*Your instructions*:
Pick out and copy each line of the records below that contains the string "Task". Case counts.

START Data supplied

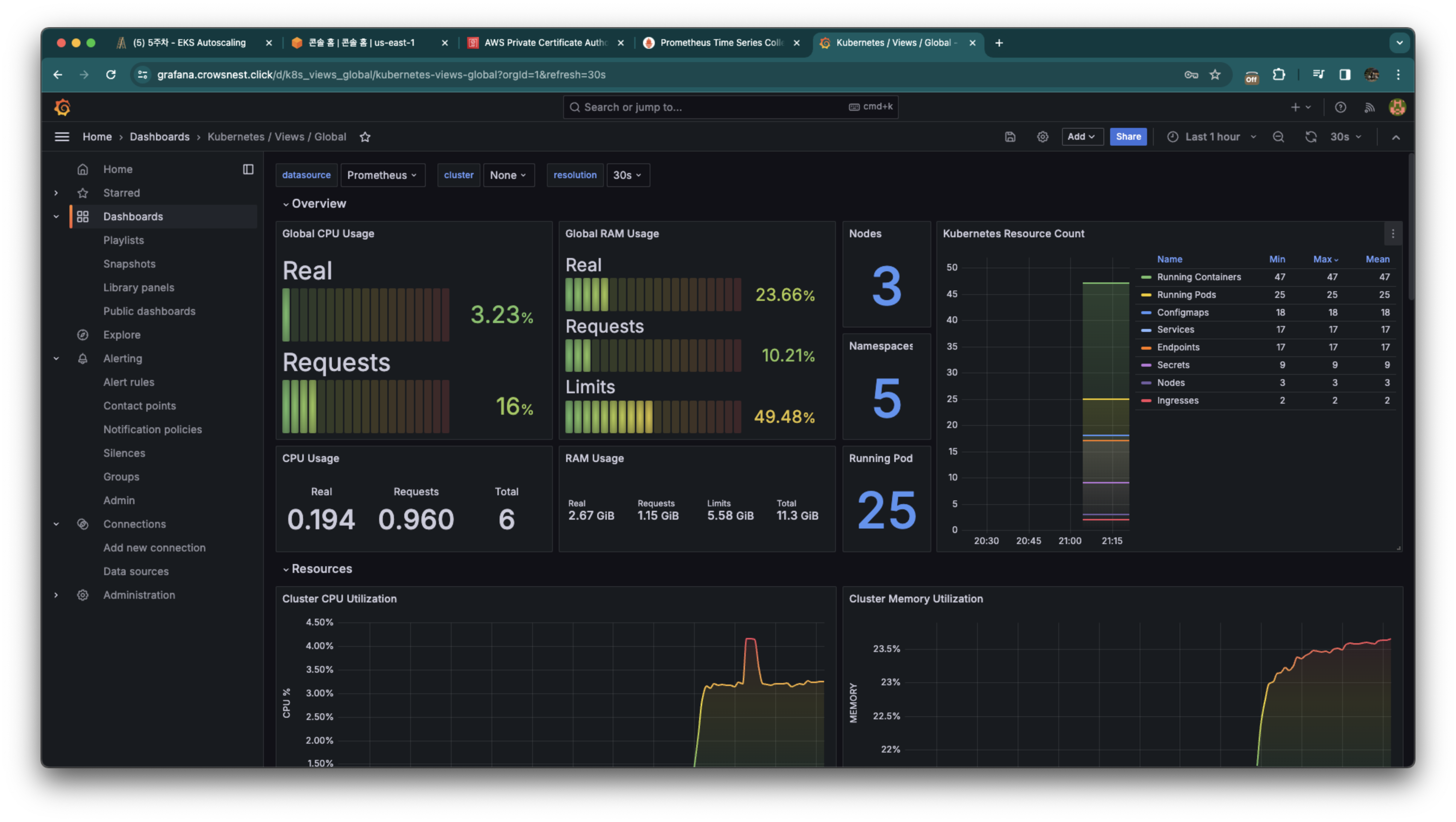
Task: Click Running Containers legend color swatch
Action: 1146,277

END Data supplied
START Data supplied

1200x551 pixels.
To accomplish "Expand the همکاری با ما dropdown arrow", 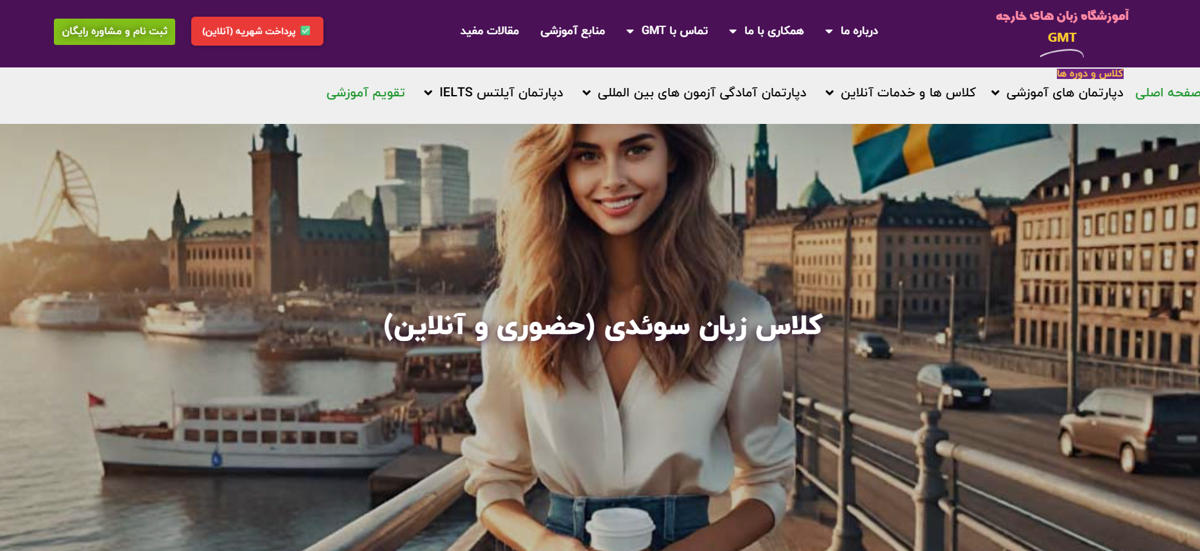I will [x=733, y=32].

END Data supplied
START Data supplied

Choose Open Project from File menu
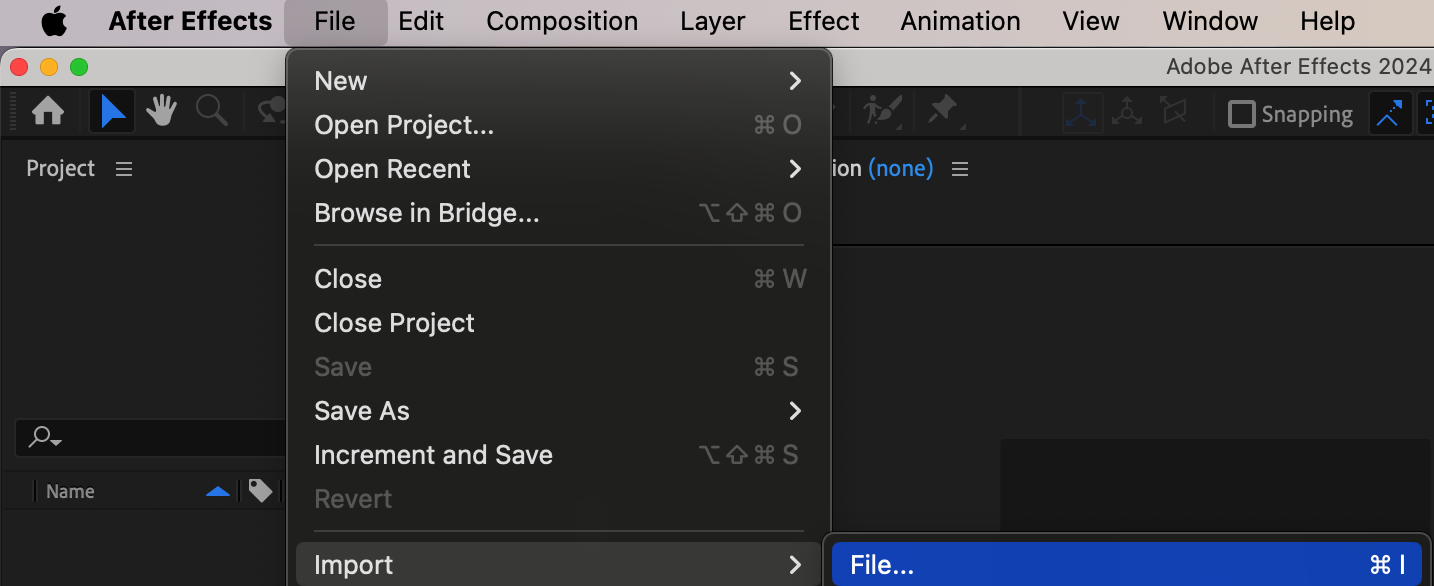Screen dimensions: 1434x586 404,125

END Data supplied

*Complete answer*:
Task: Click Running Containers legend color swatch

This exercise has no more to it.